• [WORK INSTRUCTIONS]: Find the line that contains "Image resolution: width=528" in the records below, then repeat exactly that line and each one after it, leaving pictures out.

----- INFORMATION GIVEN -----

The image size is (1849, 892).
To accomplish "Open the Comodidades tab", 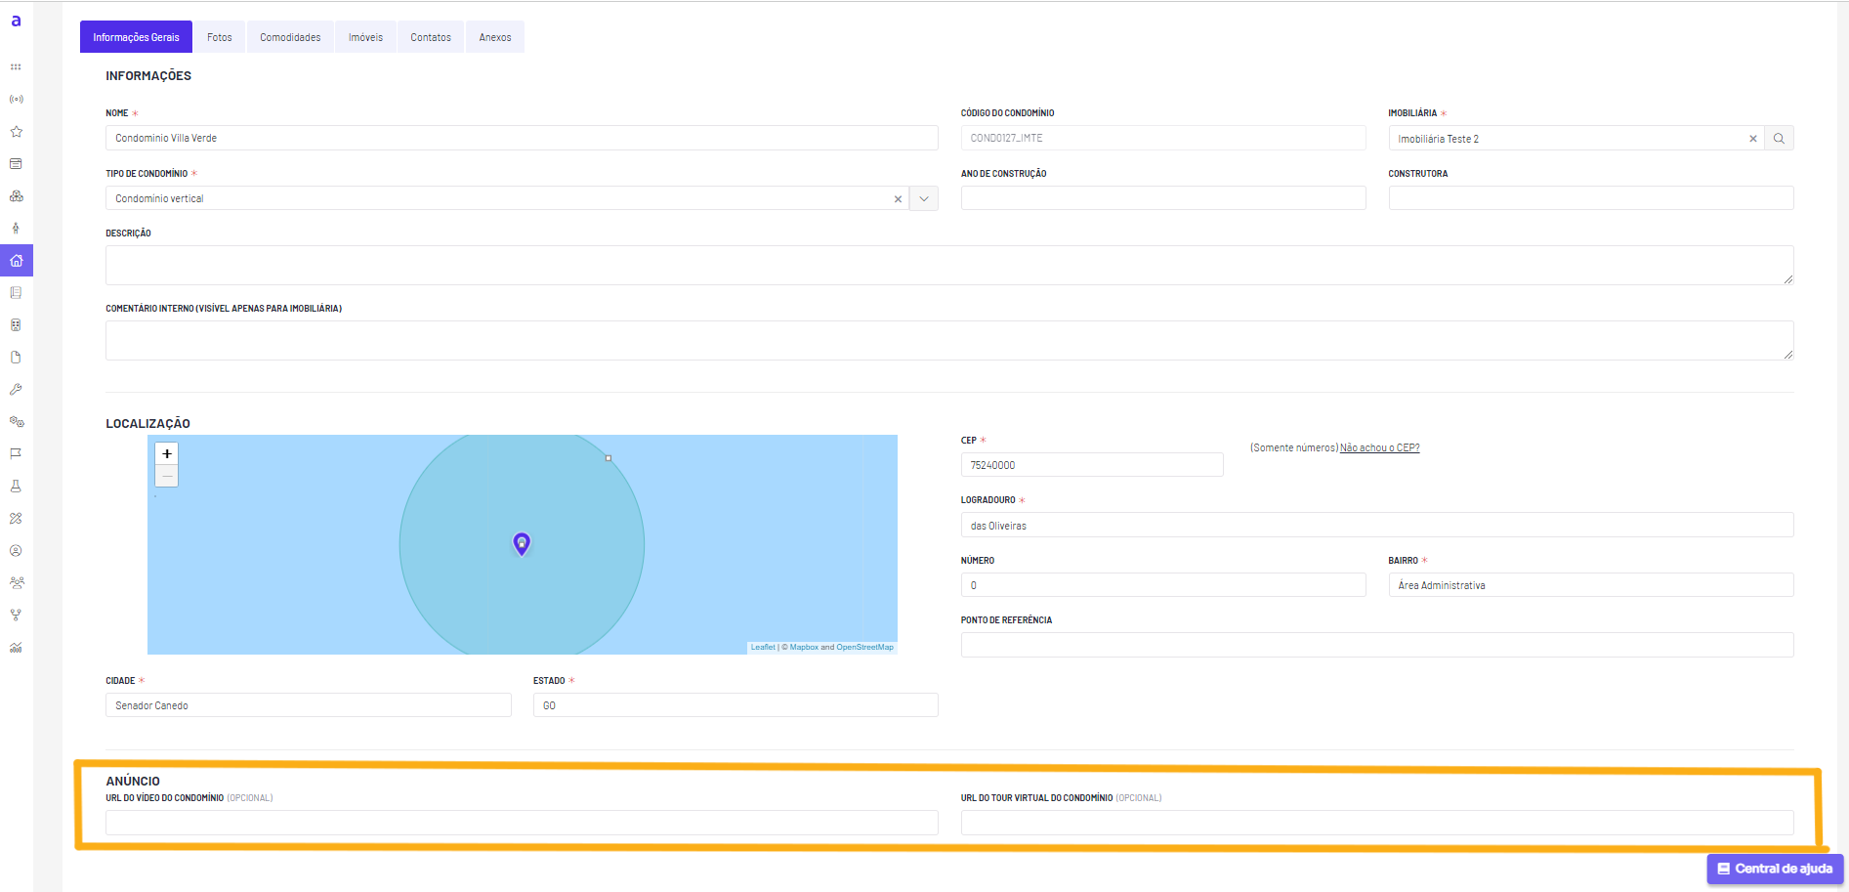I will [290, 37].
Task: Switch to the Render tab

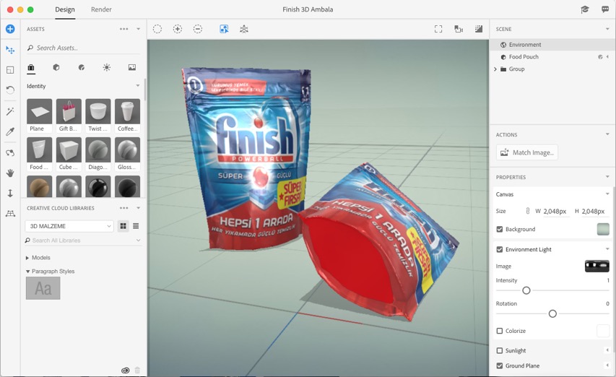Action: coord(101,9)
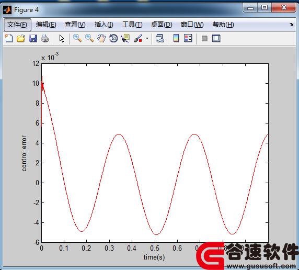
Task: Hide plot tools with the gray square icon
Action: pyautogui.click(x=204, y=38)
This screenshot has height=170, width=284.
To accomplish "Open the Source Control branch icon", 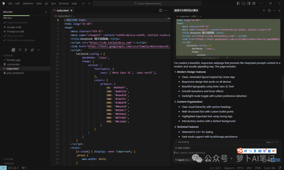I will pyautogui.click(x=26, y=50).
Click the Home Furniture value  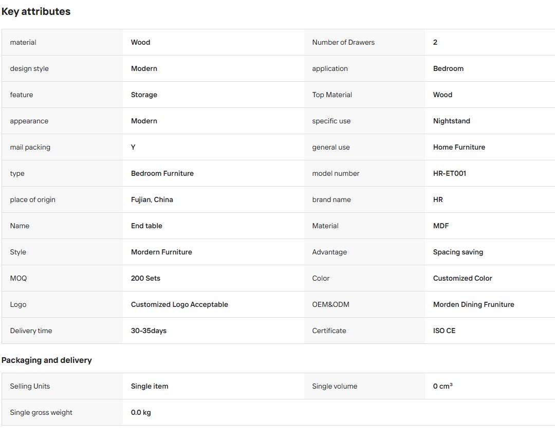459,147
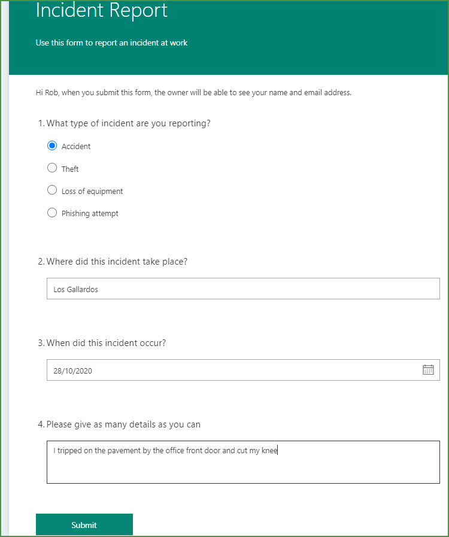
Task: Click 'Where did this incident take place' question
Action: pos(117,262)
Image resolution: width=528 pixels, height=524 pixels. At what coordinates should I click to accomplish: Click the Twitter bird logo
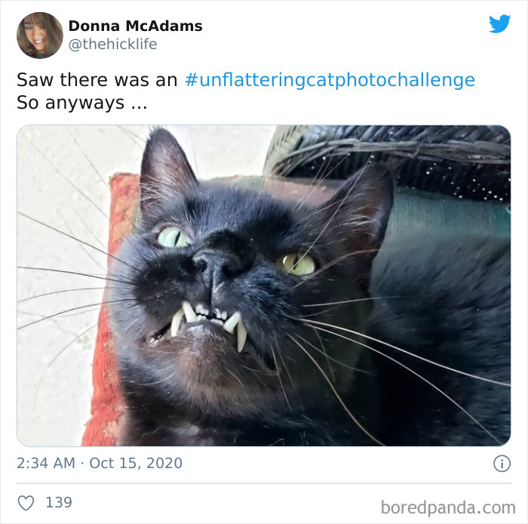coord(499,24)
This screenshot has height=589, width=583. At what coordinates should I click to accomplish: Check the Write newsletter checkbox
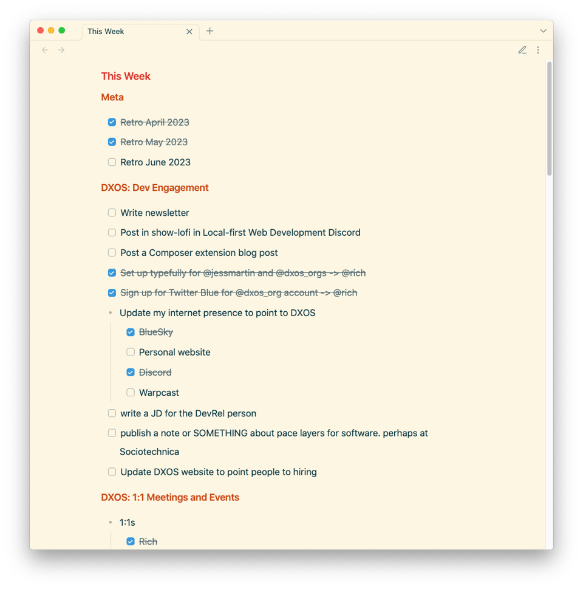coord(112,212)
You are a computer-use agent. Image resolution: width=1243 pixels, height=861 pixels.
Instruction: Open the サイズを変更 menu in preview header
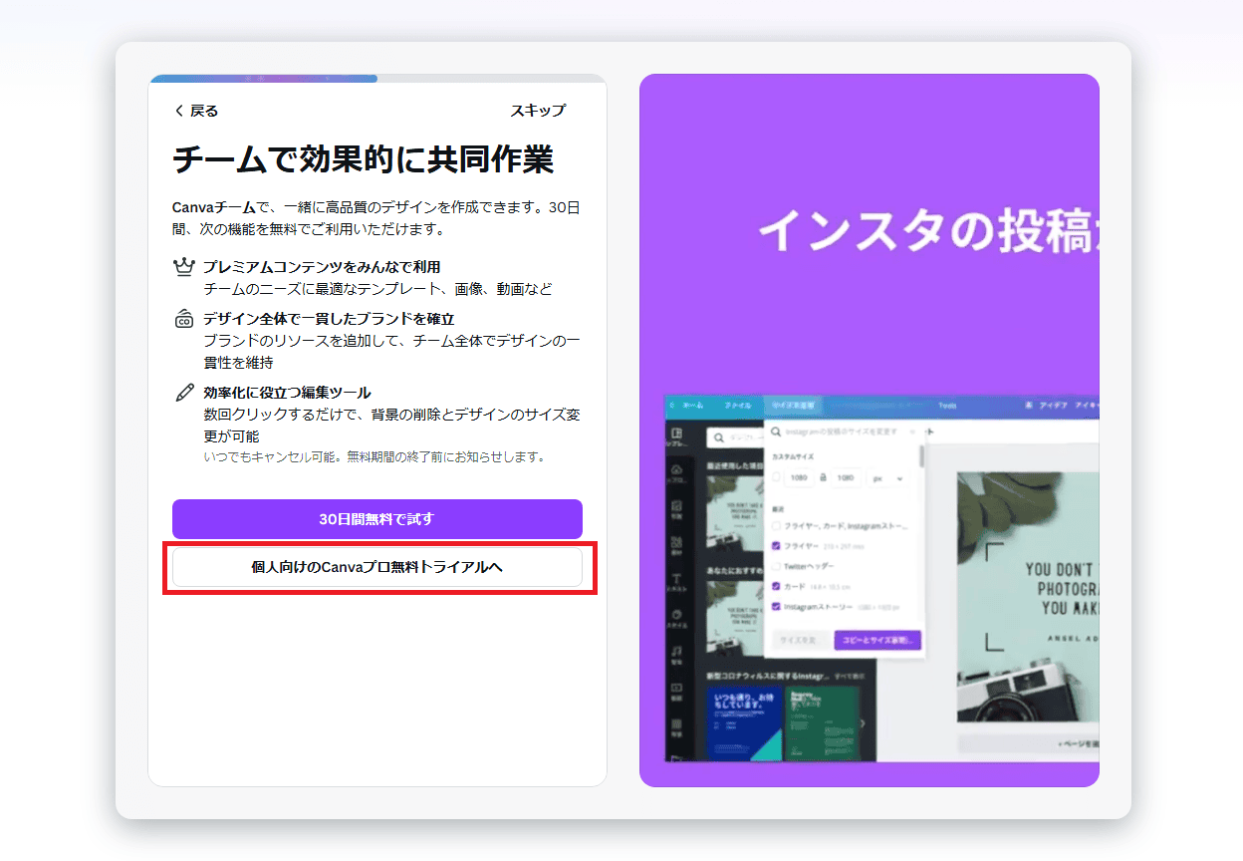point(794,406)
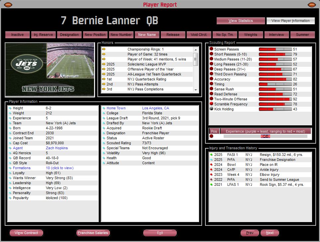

-----

• [EXPECTED ANSWER]:
Image resolution: width=528 pixels, height=524 pixels. At what coordinates should I click to accomplish: Click the Twitter bird logo
coord(499,24)
This screenshot has height=589, width=583. At what coordinates should I click to accomplish: Check the Write newsletter checkbox
coord(112,212)
You are a computer-use agent. Image resolution: width=1243 pixels, height=861 pixels.
Instruction: Open the サイズを変更 menu in preview header
point(794,406)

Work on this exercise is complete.